Arithmetic: A finite planet cannot sustain infinite growth.
PATRICIA REMY – BWXT and its plans to expand its range of operations have been in the news for months now. CARN (Citizens Against Radioactive Neighbourhoods) and others have been picketing regularly outside the BWXT plant and appealing to City Council to intervene. A change in BWXT’s licence would allow the firm to produce pellets for nuclear reactor fuel rods from uranium dioxide dust. CARN’s concerns are certainly justified and their activism on behalf of the community’s health admirable
Let’s not forget the more basic question, though. Is nuclear electricity generation, in any form at all, a sustainable option? To repeat the obvious: We find ourselves smack-dab in the middle of a Sixth Extinction. I refer doubters to E. O. Wilson’s book of the same title. He sums it up as HIPPO: habitat loss, invasive species, pollution, [over-] population, and overuse [of literally everything].

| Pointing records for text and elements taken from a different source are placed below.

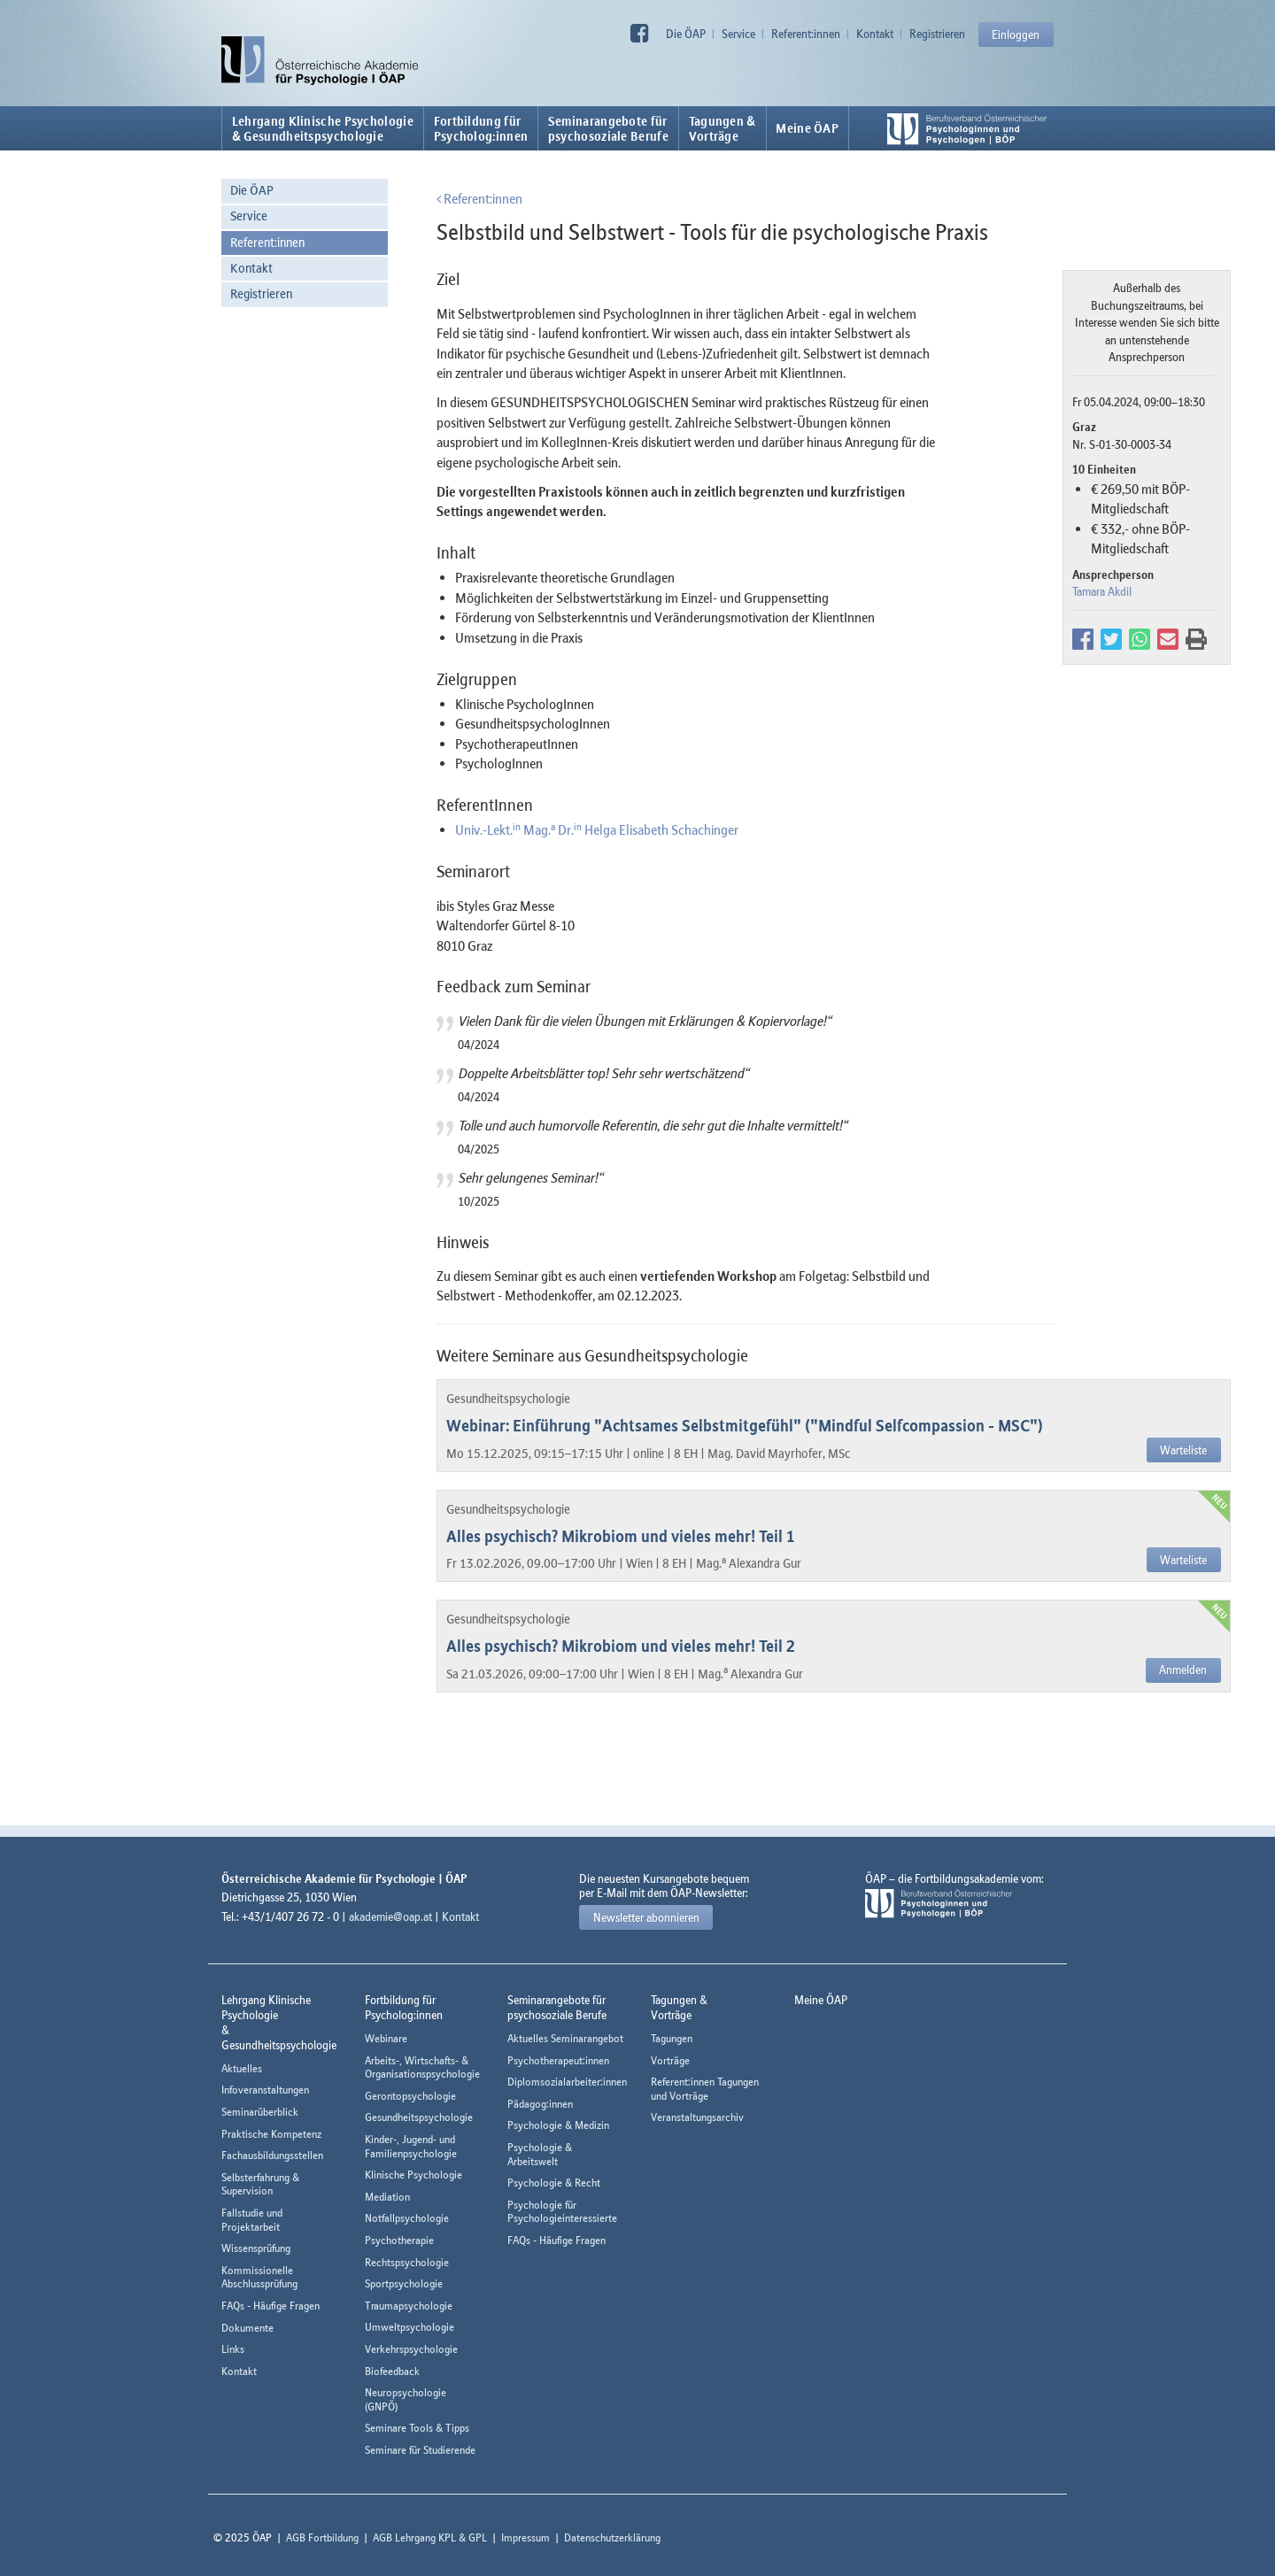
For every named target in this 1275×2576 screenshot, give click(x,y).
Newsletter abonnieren (646, 1917)
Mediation (387, 2196)
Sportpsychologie (404, 2283)
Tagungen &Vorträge (722, 128)
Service (738, 34)
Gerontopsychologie (410, 2095)
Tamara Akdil (1102, 591)
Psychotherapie (399, 2240)
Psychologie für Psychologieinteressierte (562, 2211)
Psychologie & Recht (553, 2182)
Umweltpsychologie (409, 2326)
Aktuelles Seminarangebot (565, 2038)
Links (232, 2349)
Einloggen (1015, 34)
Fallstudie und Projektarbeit (251, 2219)
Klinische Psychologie (413, 2174)
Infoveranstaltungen (265, 2089)
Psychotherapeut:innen (558, 2060)
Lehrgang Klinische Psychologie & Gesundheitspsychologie (322, 128)
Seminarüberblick (259, 2111)
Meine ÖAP (807, 128)
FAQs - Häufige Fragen (270, 2305)
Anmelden (1183, 1669)
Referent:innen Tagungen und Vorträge (705, 2088)
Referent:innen (805, 34)
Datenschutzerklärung (612, 2537)
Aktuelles (241, 2068)
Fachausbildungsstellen (272, 2155)
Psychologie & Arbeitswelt (539, 2154)
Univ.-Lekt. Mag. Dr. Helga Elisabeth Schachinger (596, 829)
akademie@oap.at (390, 1916)
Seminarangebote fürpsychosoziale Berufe (608, 128)
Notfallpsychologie (407, 2218)
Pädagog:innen (540, 2103)
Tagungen (671, 2038)
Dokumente (247, 2327)
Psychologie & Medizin (558, 2125)
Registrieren (937, 34)
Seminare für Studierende (420, 2449)
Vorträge (670, 2060)
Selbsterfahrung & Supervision (260, 2184)
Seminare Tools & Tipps (417, 2427)
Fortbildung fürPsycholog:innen (481, 128)
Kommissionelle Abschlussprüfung (259, 2277)
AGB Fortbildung (322, 2537)
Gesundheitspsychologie (419, 2117)
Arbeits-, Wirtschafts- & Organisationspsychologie (422, 2067)
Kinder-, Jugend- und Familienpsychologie (411, 2146)
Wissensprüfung (255, 2248)
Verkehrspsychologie (411, 2349)
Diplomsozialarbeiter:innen (567, 2081)
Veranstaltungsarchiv (697, 2117)
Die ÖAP (686, 34)
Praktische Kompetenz (271, 2133)
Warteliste (1183, 1450)
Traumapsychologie (408, 2305)
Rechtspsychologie (407, 2262)
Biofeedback (392, 2371)
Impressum (525, 2537)
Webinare (386, 2038)
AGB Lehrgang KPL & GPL (430, 2537)
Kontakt (874, 34)
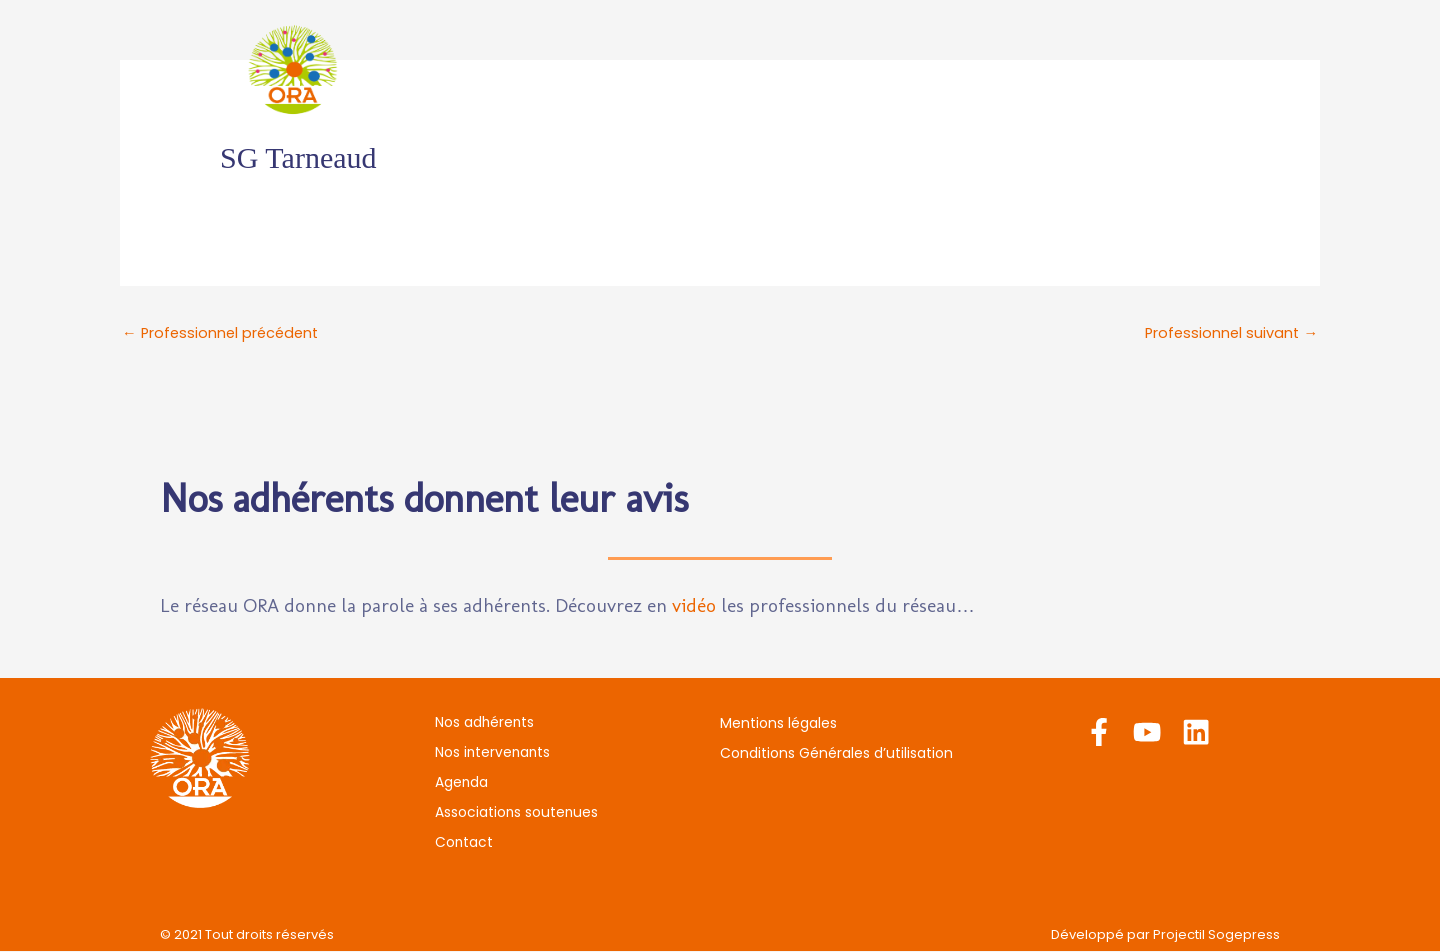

And yet, as a whole we are acting as if we can continue on with our present way of life, business-as-usual. We just need better technology and more sustainably acquired energy. E=mc2 seems to be the solution. Energy unlimited. Nuclear energy will easily provide for a projected population of 10-11 billion humans. With no carbon emissions.
Herein lies the great illusion. Sure, the various nuclear chain reactions are carbon free, i.e. do not emit greenhouse gases such as CO2. Capturing nuclear energy is not. Even if the heavy equipment necessary, the fuel required, and the materials needed to build nuclear reactors could be produced with the energy generated by already existing reactors, problems remain. Nuclear waste is toxic, because it continues to emit radioactivity and because it consists of heavy metals. Some of it can be retooled into weapons-grade plutonium and uranium, meaning that sites of nuclear energy capture have to be strictly secured. (Not to mention the further issues implied by weapons’ manufacture and deployment.)
Let’s contemplate for a moment the scenario of widespread light and small modular reactors. (LMR’s and SMR’s). Keep in mind that the solar farm on Lily Lake Rd makes available 10 megawatts of power, which supplies 1500 households, the hydro dams at Trent and on London St 5 megawatts each. SMR’s will be designed to make available 10-300 megawatts. There are at least 35 different draft plans for such reactors. (Google the Tomsk Physical Institute or Wikipedia for a list).
On Dec. 19, 2019 a first SMR went into operation in the Russian town of Pevek on the East Siberian Sea. Nearer to us, NuScale, a nuclear engineering company based in Portland, Oregon, has jumped through the existing bureaucratic hoops, and had, at time of writing, hopes to have a first commercial SMR in operation by autumn of this year. NuScale intends to fabricate SMR modules, which generate 50 MW each. A 12 pack of such modules would make available up to 600 MW, enough to power a city two and a half times the size of Peterborough. The first plant is estimated to cost US$ 3 billion.
Here’s the thing. Energy is not the only consideration. E = mc2 contains an “m”. Energy provides the force needed to transform raw materials into goods for human use. It can smelt metal and drive heavy industry, It can power the production of computers, refrigerators, vehicles, anything, really, which fossil fuels now power. It can supply unimaginable quantities of heat and light. However, even with unlimited energy, the material resources, m, of the Earth are limited. Someday even peak uranium, peak thorium, and peak plutonium will be reached.
But it’s not just a matter of the fuel required for nuclear fission. Unlimited energy for unlimited production will demand and exhaust other resources of the Earth. Even if iron, rubber, silicon, hydrocarbon products, and paper are recycled, the 10 billion Earth-dwellers foreseen for 2050’s and beyond, demanding a standard of living comparable to ours, will gobble them up. 100% waste recovery is impossible. There will be megatons of rubble, nuclear and other, left behind from smelting, manufacturing, and processing.
Space on this planet is limited. Mile high buildings, artificial floating islands, and vertical gardens will not save us. Where will other species live?
The challenge facing humanity is much larger than climate change and an energy crisis.
Business as usual, the global economy, is based on unlimited growth. There is no such thing! The paradigm based on this illusion has become toxic for humanity and other inhabitants of the Earth.
As a species we face a major challenge: It is spiritual: Live within our limits.